Global equities markets continued to push higher in Q2 as political risks receded, global economic data stayed robust and inflation remained benign

Executive Summary

  • Despite a softening outlook for the UK and US economies as well as ongoing delays with the Trump administration’s policy agenda, global economic data continued to strengthen in the second quarter, supporting an outlook for a continuation of globally-synchronised growth across most developed and emerging economies.
  • With the exception of the UK, global bond yields again largely finished the quarter modestly lower, with US high-yield fixed income and emerging markets debt posting strong returns; a bias towards economically sensitive fixed income was also again supportive of relative returns.
  • Equity markets modestly rose over the quarter; non-US markets continued the recent trend of outperforming the US (in GBP terms). Emerging markets allocations supported returns, while smaller company contributions were mixed given variations in outlook between US and European economic growth.
  • Valuation-focused strategies generally detracted, however this was offset through the increasing allocations to trend-following strategies within the Growth-Focused Strategic Portfolios.  In contrast to much of 2016, global diversification generally detracted in Q2 2017 as the US dollar weakened, lowering the value of US dollar-denominated investments. SEI’s view is that this dynamic tends to ebb and flow and that strategic global diversification over the long term tends to be beneficial to long-term risk-adjusted returns.
  • The Growth-focused Strategic Portfolios (the Core, Balanced, Growth and Aggressive Funds, collectively “the Funds”, Sterling Wealth A share class, in GBP, net of all fees) returns ranged between -0.08% and 0.22% in Q2, less than the 1.42% return from the FTSE All-Share Index but slightly more than the 0.14% return delivered by MSCI World (net) Index over the same time period.
  • Performance from the Growth-Focused Strategic Portfolios continued to be highly competitive over the medium term (3 years to 30 June 2017), maintaining these Fund’s positions near the top of their respective peer groups.


Market Overview

  • Political developments abounded during the second quarter: UK Conservatives lost their parliamentary majority; Emmanuel Macron was elected to the French presidency; US President Donald Trump scolded NATO and sidestepped a mutual-defence endorsement, and faced the appointment of a special prosecutor to investigate whether his campaign colluded with Russia during last year’s election.
  • Despite this turbulent backdrop, stocks climbed globally, but the results were uneven. US stocks advanced after strong first-quarter earnings reports. Equity markets were roughly flat in Europe and the UK after early quarter weakness, followed by a rally, before sliding into quarter end. In fixed income markets, the US treasury yield curve flattened at an accelerating pace, with short-term interest rates increasing and intermediate- and long-term interest rates declining. Oil prices tumbled to a late-June low of $42.53 per barrel, before bouncing slightly higher by quarter end.
  • In the UK, the BoE made no changes during the quarter; but more hawkish votes were cast for a rate hike, as the latest quarterly data showed the rate of inflation above the central bank’s 2% target. The UK services sector ended below its March level, while UK manufacturing finished the second quarter roughly flat. Construction activity peaked in May, yet still improved overall for the period. Labour-market conditions softened, with an uptick in claimant-count unemployment.

REQUEST 1> Extract the records without changes, starting at their first line and going on through the line that contains "(x=613, y=151)".
The market review and the records are unrelated to each other.

Records for locating the described items
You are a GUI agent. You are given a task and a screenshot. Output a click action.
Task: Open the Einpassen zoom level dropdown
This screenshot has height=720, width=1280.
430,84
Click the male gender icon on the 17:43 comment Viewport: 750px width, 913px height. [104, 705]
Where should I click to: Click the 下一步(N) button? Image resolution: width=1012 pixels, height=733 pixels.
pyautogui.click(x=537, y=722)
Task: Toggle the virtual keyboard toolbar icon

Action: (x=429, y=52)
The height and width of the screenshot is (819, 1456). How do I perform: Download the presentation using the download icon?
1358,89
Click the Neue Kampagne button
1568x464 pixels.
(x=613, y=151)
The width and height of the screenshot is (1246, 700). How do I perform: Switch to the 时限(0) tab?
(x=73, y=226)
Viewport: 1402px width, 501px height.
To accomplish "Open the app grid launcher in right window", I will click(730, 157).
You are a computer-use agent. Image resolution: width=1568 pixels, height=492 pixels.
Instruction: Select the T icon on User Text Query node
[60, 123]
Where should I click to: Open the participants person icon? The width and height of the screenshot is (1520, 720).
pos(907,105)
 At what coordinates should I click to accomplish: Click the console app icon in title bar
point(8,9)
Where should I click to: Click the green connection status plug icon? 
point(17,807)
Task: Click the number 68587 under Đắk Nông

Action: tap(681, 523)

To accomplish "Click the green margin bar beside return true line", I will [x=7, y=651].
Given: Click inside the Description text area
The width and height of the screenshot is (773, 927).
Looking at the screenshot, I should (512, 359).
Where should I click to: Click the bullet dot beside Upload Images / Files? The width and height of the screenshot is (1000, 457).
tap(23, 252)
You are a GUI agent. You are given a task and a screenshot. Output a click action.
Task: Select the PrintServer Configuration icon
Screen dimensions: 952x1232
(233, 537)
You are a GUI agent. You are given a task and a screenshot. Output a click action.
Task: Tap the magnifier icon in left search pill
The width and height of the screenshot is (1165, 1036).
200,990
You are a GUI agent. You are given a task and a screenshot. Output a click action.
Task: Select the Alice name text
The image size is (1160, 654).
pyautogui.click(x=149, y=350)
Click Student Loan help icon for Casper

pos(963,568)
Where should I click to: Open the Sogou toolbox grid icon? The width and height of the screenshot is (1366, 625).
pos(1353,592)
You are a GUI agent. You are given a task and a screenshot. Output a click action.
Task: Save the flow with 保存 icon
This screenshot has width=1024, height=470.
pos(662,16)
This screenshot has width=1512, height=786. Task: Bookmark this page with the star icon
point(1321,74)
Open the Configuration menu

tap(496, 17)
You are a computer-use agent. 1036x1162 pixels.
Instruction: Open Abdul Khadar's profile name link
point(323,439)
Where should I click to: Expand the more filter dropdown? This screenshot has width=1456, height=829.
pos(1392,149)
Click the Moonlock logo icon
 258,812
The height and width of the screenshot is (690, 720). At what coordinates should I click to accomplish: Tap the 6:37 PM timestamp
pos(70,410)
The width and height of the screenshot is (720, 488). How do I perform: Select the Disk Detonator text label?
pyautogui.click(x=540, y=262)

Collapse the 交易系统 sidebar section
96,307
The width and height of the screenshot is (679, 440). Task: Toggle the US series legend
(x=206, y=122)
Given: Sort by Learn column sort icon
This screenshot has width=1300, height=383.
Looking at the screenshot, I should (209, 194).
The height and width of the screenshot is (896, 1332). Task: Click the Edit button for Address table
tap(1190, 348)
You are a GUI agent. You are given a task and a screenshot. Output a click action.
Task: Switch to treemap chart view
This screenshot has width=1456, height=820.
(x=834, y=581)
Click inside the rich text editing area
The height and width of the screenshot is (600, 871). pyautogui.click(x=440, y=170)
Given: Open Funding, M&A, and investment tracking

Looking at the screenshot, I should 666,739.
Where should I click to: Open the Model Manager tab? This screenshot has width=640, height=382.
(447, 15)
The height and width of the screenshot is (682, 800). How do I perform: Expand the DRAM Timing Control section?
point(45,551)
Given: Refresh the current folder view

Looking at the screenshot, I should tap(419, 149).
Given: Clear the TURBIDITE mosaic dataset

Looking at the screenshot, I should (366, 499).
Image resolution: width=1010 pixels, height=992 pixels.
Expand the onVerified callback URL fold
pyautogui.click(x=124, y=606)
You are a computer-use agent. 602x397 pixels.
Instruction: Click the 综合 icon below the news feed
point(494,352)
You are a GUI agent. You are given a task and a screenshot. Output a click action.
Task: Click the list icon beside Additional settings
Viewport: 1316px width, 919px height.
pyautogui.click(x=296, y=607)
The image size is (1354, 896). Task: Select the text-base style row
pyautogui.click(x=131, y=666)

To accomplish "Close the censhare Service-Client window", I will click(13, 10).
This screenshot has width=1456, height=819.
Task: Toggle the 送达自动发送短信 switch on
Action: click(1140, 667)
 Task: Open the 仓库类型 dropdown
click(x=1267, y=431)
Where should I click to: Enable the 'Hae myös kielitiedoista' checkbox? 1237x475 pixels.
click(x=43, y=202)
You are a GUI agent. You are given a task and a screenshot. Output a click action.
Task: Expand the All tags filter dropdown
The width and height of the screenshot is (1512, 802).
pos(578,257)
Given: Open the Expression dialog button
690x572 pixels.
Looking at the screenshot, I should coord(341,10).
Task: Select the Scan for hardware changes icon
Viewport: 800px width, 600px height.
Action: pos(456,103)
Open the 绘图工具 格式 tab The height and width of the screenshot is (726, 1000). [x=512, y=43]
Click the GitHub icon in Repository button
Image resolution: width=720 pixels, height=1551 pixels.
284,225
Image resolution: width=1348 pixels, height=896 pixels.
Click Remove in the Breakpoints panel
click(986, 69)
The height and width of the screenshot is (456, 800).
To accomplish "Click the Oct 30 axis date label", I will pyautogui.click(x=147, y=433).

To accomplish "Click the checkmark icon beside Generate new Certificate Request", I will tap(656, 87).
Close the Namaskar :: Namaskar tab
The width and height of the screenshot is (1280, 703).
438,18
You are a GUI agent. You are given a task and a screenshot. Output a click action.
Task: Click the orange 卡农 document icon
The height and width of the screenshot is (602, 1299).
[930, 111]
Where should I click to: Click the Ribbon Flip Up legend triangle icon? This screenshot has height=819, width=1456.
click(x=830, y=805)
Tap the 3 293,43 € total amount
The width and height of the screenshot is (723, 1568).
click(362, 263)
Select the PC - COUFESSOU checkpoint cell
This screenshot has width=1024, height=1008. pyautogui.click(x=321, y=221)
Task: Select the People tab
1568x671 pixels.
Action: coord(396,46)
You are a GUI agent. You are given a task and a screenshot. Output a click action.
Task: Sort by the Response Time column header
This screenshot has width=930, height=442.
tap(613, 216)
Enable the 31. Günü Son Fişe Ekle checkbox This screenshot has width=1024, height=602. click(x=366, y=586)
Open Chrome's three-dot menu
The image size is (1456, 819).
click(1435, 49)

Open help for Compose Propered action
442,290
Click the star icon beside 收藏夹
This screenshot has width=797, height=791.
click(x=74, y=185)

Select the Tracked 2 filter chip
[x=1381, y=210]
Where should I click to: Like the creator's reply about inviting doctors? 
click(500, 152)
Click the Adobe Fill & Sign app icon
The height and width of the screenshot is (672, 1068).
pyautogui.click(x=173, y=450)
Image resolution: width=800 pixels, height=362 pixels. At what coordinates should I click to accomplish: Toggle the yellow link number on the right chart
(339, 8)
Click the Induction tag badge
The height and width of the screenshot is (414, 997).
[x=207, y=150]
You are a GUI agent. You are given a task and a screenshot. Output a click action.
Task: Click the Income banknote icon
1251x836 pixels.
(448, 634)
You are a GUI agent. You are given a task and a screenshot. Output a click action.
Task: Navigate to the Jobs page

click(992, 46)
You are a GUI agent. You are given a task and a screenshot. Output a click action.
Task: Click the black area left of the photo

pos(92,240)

REQUEST 2> According to the quarterly market review, why did global diversification generally detract in Q2 2017?

EXERCISE RESULT 1>
You are a GUI agent. You are given a task and a screenshot. Output a click action.
Task: Open the Einpassen zoom level dropdown
This screenshot has height=720, width=1280.
430,84
Click the male gender icon on the 17:43 comment Viewport: 750px width, 913px height. [104, 705]
Where should I click to: Click the 下一步(N) button? Image resolution: width=1012 pixels, height=733 pixels.
pyautogui.click(x=537, y=722)
Task: Toggle the virtual keyboard toolbar icon

Action: (x=429, y=52)
The height and width of the screenshot is (819, 1456). How do I perform: Download the presentation using the download icon?
1358,89
Click the Neue Kampagne button
1568x464 pixels.
(x=613, y=151)

EXERCISE RESULT 2> Global diversification detracted because the US dollar weakened during the quarter. That lowered the value of US dollar-denominated investments.